Demanding compliance with international standards and advocating for national laws that appreciate the depth and complexity of violence against women.
We have stunning examples of such laws throughout the world - the Violence Against Women Act enacted in the US in 1994, or the Mongolian Domestic Violence Law that was passed a decade later through the efforts of the Mongolian Women Lawyers Association.
But we also know, that enacting laws is only the beginning of the process of change.
This, of course, is where the work you do is so important.
I was in DC a number of years ago and had the pleasure of sitting in on the Domestic Violence Unit of the Superior Court.
What I saw was a brilliant refusal to be indifferent to a criminal justice system that was failing women -an insistence on creativity when the status quo was so clearly inadequate.
The coordination of the civil and criminal dimensions of domestic violence cases was precisely the innovative response necessary to ensure access to justice and enable women to seek and obtain protection.
These specialized courts have become a model for many other countries to follow - and have rightly been recognised by the United Nations for their effectiveness in addressing violence against women.
It is in this area that women judges and lawyers can take the lead.
As your esteemed member Judge Navi Pillay has said: “[w]ho interprets the law is at least as important as who makes the law, if not more so”.
A judge, informed by her unique experience, can make a decision based not only on a nuanced understanding of the law, but on the position of the women that step into her court.
When she does, she plays a critical role in transforming the life of the victim, and indeed in shaping prevailing social and judicial attitudes towards violence against women throughout the world.
It is important to recognise the very real reverberations as a result of the legal and social progress in regards to the protection of women.
We’ve seen that awareness incites action--in courts, in Parliaments, and in communities around the world.
The statutes of the ICC and its predecessor ad hoc tribunals make explicit mention of rape, when committed as part of a widespread attack against the civilian population, as a crime against humanity.
The tribunals have played a critical role in setting precedents in the prosecution of conflict-related sexual violence, and in the seminal 1998 case Akayesu, the ICTR found rape as an act of genocide and an act of torture.
The victory of the Akayesu judgment gave power to the law, and just as significantly, stood as a absolute rejection of pervasive attitudes that view violence against women as incidental.
As you continue your critical work in the judiciary, it is absolutely necessary, that we support the voices of women in their communities and at every level of government.
Recently I went to Afghanistan, and was lucky enough to have lunch with a group of newly elected women MPs who told me about the battle to take their seats in the Parliament.
While the environment wasn’t a welcoming one, it wasn’t long before these women started exercising their influence.
When the very conservative Chief Justice of their country ruled out women, no matter how well qualified, from being appointed to the Supreme Court.
The women MPs gathered together to help prevent his renewal in office with the result that a less conservative Chief Justice was appointed - followed very quickly by a woman.
And this is not tokenism.
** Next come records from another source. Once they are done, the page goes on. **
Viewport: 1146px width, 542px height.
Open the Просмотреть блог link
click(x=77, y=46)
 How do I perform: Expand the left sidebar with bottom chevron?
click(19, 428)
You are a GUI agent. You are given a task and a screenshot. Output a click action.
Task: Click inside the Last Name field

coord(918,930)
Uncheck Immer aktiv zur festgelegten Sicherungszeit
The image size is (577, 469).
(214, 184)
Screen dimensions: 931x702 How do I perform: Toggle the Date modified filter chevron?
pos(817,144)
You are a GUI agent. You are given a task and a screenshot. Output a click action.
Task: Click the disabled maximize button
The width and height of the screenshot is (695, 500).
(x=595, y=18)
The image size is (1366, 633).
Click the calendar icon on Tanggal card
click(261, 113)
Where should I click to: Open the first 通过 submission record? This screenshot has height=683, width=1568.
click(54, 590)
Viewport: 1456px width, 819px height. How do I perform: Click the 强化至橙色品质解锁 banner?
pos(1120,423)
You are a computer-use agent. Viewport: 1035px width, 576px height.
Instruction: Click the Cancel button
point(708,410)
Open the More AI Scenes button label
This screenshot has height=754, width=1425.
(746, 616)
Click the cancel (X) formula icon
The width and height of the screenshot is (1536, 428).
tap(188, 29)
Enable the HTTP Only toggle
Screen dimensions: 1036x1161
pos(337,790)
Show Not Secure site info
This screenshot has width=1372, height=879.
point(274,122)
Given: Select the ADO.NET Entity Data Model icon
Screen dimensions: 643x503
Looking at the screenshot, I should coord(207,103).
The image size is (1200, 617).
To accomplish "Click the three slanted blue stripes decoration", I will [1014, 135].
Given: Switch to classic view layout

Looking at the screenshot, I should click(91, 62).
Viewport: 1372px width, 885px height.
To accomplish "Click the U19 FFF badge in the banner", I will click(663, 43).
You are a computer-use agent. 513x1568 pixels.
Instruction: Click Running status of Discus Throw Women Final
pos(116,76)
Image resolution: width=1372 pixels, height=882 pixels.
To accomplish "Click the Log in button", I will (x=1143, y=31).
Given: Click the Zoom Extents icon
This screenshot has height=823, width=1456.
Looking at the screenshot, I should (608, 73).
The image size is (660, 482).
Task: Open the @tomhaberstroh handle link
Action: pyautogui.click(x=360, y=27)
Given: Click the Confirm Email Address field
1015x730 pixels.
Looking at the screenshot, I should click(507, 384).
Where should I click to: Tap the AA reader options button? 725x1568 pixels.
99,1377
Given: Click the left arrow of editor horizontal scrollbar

It makes a huge difference in creating the law, enforcing and interpreting it.
I have no doubt the fact that the record number of women ministers - and indeed female Labour MPs - when Tony was Prime Minister played a major role in improving the position of women in the UK.
We saw not just tougher laws on domestic violence but also improvements on a whole range of issues including maternity leave, child care and work life balance.
But even so at the rate of progress in the UK, it is forecast to be another 200 years before women have equality with men in Parliament.
So we have a long way to go.
Yet while the obstacles are real, and the resistance is strong, I truly believe that our spirits are mighty.
An evening in your presence has confirmed it, and it is an honor to walk beside you. Thank you.